The Chat Room

by Odeena Sabnach


Things were becoming so boring at the Maximal base. There had been no Predacon attacks, no stasis pods landing, nor anything else for more than a solar cycle.

Rattrap walked into the control room and found Dinobot asleep on monitor duty.

"Well, dere's something new!". He grinned as a nasty idea came in his mind. He closed in and pulled Dinobot's chair away. Taken completely by surprise, the lizard-bot landed on the floor with a loud clang. Rattrap was holding his belly in laughter.

"What in the Inferno was that for?" Dinobot asked, pulling himself together.

"Aw, sorry, did I wake you up? Poor baby!" Rattrap laughed even harder. "Ya really should see yer face, Lizard-Lips! He-he-he!"

"You-" Dinobot was looking for an honorable answer.
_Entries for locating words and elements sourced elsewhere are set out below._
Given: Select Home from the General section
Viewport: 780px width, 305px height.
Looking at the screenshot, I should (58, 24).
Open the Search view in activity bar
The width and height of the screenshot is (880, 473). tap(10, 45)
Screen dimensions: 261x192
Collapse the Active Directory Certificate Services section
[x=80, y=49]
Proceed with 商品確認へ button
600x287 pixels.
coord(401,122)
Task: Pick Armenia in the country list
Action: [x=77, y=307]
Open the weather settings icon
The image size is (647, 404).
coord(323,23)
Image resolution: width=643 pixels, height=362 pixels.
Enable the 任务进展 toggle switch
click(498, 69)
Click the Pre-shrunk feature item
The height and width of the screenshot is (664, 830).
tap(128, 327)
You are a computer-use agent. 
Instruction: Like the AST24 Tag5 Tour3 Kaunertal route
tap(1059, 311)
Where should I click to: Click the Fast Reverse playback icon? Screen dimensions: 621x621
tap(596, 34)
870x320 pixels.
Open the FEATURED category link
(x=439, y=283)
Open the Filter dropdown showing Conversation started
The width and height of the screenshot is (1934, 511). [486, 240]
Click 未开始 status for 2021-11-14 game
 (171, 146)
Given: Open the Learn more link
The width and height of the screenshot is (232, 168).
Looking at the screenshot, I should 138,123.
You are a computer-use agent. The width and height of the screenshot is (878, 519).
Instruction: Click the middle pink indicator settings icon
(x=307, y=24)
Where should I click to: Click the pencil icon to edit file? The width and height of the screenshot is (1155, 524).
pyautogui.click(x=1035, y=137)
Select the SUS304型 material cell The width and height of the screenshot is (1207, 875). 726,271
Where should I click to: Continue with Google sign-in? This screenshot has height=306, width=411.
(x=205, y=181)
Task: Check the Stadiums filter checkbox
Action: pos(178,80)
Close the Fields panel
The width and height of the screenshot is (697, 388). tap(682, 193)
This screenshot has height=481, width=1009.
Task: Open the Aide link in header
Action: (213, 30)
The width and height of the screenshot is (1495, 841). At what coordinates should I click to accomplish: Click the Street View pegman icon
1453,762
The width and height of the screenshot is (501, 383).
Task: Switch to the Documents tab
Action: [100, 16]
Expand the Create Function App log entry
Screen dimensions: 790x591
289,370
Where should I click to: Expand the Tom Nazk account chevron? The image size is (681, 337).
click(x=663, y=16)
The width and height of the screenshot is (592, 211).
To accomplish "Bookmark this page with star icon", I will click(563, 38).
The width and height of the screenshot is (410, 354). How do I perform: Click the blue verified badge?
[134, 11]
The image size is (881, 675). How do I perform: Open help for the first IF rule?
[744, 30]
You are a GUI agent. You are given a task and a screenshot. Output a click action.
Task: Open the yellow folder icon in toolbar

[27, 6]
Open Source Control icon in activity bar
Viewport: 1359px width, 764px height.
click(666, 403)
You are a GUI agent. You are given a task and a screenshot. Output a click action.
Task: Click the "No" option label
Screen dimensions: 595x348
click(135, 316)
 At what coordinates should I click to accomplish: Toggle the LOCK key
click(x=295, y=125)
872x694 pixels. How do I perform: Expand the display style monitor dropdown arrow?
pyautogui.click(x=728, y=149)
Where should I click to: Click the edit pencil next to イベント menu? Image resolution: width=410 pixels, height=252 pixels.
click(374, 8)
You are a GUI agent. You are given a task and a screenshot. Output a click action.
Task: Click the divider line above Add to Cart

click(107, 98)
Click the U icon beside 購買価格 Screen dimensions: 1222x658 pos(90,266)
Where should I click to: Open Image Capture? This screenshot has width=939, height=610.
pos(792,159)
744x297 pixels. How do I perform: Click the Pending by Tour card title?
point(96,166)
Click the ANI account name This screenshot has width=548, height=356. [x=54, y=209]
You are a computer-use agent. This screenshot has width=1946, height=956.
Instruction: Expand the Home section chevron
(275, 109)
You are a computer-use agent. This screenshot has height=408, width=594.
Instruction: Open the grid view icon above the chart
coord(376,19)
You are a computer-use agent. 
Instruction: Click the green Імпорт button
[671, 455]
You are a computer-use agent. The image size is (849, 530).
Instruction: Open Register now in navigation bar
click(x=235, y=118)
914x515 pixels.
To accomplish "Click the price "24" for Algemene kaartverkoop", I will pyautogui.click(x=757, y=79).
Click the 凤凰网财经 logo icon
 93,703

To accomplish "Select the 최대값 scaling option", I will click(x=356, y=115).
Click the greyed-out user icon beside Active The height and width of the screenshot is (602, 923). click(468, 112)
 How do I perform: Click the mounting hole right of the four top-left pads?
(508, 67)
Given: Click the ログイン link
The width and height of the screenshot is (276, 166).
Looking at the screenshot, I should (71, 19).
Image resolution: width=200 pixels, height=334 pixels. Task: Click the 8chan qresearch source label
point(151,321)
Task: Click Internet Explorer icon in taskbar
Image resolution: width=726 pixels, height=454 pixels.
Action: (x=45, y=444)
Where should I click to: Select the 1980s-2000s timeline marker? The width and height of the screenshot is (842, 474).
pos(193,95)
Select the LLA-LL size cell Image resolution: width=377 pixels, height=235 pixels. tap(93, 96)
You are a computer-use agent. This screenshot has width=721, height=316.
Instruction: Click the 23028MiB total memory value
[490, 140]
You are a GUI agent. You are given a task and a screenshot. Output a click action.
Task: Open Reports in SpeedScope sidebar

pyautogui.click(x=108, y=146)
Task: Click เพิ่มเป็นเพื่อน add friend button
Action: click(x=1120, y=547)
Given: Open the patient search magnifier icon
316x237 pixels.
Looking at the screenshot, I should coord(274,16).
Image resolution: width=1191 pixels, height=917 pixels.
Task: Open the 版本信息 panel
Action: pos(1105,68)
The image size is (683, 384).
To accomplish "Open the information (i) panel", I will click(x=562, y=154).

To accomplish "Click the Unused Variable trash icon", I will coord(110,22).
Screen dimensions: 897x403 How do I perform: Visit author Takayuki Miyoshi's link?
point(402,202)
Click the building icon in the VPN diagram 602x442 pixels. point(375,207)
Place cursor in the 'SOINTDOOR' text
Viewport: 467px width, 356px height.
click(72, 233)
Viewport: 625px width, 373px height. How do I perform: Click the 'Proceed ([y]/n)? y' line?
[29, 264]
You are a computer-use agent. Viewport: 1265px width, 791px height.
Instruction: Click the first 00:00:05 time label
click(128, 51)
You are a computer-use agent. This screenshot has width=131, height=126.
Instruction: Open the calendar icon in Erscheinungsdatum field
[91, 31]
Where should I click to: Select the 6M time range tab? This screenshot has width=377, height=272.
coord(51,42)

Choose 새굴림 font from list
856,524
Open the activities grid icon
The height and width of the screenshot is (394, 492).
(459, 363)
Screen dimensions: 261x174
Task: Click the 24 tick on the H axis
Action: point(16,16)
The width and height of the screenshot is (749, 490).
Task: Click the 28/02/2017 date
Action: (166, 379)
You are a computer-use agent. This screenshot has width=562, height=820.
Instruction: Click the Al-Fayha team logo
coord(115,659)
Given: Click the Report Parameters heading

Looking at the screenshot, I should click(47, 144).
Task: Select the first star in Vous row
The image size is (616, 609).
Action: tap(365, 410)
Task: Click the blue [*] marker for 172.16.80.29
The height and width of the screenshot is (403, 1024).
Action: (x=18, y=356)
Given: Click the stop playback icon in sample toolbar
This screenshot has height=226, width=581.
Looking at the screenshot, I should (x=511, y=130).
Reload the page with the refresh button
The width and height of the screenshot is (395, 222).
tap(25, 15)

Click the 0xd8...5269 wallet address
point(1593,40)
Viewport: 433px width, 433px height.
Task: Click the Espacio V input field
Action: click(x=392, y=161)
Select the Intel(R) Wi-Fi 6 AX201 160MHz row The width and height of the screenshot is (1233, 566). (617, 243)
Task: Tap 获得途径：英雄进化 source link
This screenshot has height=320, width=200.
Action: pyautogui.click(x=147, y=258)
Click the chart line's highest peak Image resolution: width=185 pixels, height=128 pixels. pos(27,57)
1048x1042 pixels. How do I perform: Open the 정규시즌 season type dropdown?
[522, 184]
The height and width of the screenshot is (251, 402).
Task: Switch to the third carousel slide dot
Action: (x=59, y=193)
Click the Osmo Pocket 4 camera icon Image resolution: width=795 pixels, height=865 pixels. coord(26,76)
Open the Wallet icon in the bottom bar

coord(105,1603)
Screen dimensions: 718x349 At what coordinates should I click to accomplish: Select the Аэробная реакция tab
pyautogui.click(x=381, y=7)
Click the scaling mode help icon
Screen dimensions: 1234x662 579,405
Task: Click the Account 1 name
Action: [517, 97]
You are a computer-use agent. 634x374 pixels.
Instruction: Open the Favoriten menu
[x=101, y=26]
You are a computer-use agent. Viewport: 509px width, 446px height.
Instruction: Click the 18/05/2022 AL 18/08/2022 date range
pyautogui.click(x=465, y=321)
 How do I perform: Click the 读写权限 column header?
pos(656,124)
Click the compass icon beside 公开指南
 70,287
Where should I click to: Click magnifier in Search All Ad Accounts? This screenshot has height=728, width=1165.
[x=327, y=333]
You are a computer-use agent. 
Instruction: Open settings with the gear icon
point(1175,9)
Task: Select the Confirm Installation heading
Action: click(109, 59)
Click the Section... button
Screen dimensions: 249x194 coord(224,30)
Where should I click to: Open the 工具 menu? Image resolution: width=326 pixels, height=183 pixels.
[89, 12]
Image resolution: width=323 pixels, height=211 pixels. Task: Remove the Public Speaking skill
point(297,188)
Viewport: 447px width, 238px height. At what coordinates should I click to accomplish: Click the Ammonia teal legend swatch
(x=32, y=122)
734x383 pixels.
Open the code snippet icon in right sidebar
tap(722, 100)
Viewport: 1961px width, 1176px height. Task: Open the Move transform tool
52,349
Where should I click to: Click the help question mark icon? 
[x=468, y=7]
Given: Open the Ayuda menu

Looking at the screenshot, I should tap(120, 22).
Fortunately for him, just then, Optimus walked in, and Rattrap immediately turned his attention on the leader.

"Yo Big Banana, I'm BORED! If there's not gonna be any action soon, I'll go nuts!"

"You already are insane", Dinobot didn't want to miss the chance. "But, the vermin is correct", he added.

"Optimus!" Rhinox burst in. "Come quick! I found what's keeping the Predacons busy!"

"No kiddin'! What is it?" Rattrap asked.

"Well, if you'd all be so kind to follow me…"

The three maximals followed the gigantic 'bot down to his quarters. Most of the space was occupied by Rhinox's personal computer. The other maximals were already there.

"So, what is it, Big R?" Cheetor asked.

"You guys aren't gonna believe this…" Rhinox pressed a key on his console, and the screen above flickered. There was no image for a second or two, then short lines of text began to appear on. The others just stared in surprise, and their jaws dropped.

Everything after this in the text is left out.